TEXTAUSZUG:
%%
Hunderte Menschen passieren täglich den unterirdischen Gang. Sie eilen zur Arbeit, zur Schule oder flanieren in Richtung Stadtmitte. An einem sonnigen Dienstagmittag ist es ruhig unter der Waldseer Straße. Mitten im trüben Licht steht ein stattlicher Mann und schaut sich um. „buntkicktgut“ steht auf seinem Shirt. Sven Pahl ist Jugendarbeiter in Weingarten und unterstützt die Jugendlichen. Dass nun Spongebob neben einer giftgrünen Kobra-Schlange von einer Wand lächelt findet er "voll in Ordnung".

Mehr Plätze für legale Graffiti

Wenige Minuten zuvor stand er am Rand des Stadtparks und sagt Sätze wie "Ich könnte mir vorstellen, dass hier professionelle Sprüher ein grosses Bild malen" und zeigt auf eine kahle Wand, auf der einzelne Tags wohl die ersten Schritte testosterongesteuerter Jugendlicher zeigen. Der Jugendarbeiter ein Fan von Graffiti? Aber klar doch.

In den massiven Betontunnel führt von Westen her eine gründe Landschaft. Ist es das Schussental? Pahl weiss es nicht. Was er weiss: "Das war eines der ersten Bilder. Damit hat alles angefangen.“ Seitdem begrüssen lustige Gestalten und markante Schriftzüge die Passanten. Die Stile variieren. Bunte 3D-Formen, große, eckige Buchstaben - der sogenannte Blockbuster-Style - und dazwischen prangt das Wappen der Stadt Weingarten. Eine Prise Lokalkolorit zwischen kunterbunter Urbanität und Popkultur.

Das Wappen der Stadt Weingarten als Graffiti
Das Wappen der Stadt Weingarten als Graffiti (Foto: Florian Bührer)

Das Besondere ist: bei allen Aktionen nehmen Schulen teil. Dass ist es, was Pahl möchte. Schulen aus der Region in das Projekt mit einbinden. So soll das kreative Potential bei Kindern und Jugendliche geweckt werden. Und gefördert. „Die Schüler erarbeiten im Unterricht Konzepte und Skizzen", erklärt er. Diese bringen Sie dann in Begleitung mit ihren Lehrern und Profis aus der Graffitiszene an die Wand. Oft hätten die Jugendlichen enormes kreatives Potential, wüssten aber nicht, wie sie es ausleben können. Graffiti Workshops seien da eine gute Möglichkeit, sagt Pahl. Und wie sehen das die Schüler? “Mega“, sagt der Jugendarbeiter. Und grinst.
%%
ENTNOMMENES MATERIAL:
%%
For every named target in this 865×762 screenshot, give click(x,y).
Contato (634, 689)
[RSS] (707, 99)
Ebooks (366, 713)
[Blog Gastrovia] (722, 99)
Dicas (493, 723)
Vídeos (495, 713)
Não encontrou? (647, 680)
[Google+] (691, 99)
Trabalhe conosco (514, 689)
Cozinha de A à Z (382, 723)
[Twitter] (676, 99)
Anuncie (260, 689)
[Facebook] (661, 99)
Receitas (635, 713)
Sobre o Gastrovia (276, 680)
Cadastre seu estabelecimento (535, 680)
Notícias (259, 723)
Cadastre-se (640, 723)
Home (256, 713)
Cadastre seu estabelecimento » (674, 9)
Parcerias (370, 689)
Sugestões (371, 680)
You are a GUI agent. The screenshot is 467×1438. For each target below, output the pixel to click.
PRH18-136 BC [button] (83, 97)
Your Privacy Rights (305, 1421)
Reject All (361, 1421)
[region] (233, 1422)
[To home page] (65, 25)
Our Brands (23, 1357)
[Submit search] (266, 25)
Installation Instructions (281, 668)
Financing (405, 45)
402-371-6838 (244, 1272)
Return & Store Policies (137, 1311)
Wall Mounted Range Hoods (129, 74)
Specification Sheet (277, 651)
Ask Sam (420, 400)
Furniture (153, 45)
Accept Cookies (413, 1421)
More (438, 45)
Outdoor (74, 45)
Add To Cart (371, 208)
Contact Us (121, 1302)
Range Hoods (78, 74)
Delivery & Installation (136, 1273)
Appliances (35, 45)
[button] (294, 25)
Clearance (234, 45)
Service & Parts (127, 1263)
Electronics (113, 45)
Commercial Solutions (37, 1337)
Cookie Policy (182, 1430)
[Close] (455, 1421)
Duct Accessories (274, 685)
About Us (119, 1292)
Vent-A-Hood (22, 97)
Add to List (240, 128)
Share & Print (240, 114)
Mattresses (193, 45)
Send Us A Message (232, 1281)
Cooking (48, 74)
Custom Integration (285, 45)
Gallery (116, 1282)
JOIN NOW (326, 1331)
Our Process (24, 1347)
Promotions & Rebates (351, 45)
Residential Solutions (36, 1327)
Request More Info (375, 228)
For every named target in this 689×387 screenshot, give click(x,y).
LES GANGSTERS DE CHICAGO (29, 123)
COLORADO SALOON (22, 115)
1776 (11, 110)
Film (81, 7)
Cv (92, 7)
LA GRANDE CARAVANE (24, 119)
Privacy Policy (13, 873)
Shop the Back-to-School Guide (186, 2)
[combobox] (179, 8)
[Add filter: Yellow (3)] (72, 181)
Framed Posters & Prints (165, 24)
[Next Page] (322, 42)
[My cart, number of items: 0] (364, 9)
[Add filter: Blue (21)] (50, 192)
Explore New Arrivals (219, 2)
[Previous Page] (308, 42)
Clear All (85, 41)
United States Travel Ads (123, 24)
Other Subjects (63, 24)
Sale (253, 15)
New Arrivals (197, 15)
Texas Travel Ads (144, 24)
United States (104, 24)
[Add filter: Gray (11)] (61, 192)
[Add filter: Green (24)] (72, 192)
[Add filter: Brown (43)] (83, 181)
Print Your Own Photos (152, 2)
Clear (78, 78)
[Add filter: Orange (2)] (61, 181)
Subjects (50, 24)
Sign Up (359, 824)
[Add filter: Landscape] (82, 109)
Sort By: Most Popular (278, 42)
%%
AUFGABEN:
1) Schreib aus dem Text über die Graffiti in Weingarten ein Stück wortgetreu ab. Fang bei den Worten „Das Besondere ist: bei“ an und hör nach „Jugendarbeiter. Und grinst.“ auf.
2) Sammle aus der Liste jede Zeile, in der das Wort „Privacy“ steht, und schreib sie ab.
Der Text und die Liste haben nichts miteinander zu tun.

LÖSUNGEN:
1)
Das Besondere ist: bei allen Aktionen nehmen Schulen teil. Dass ist es, was Pahl möchte. Schulen aus der Region in das Projekt mit einbinden. So soll das kreative Potential bei Kindern und Jugendliche geweckt werden. Und gefördert. „Die Schüler erarbeiten im Unterricht Konzepte und Skizzen", erklärt er. Diese bringen Sie dann in Begleitung mit ihren Lehrern und Profis aus der Graffitiszene an die Wand. Oft hätten die Jugendlichen enormes kreatives Potential, wüssten aber nicht, wie sie es ausleben können. Graffiti Workshops seien da eine gute Möglichkeit, sagt Pahl. Und wie sehen das die Schüler? “Mega“, sagt der Jugendarbeiter. Und grinst.

2)
Your Privacy Rights (305, 1421)
Privacy Policy (13, 873)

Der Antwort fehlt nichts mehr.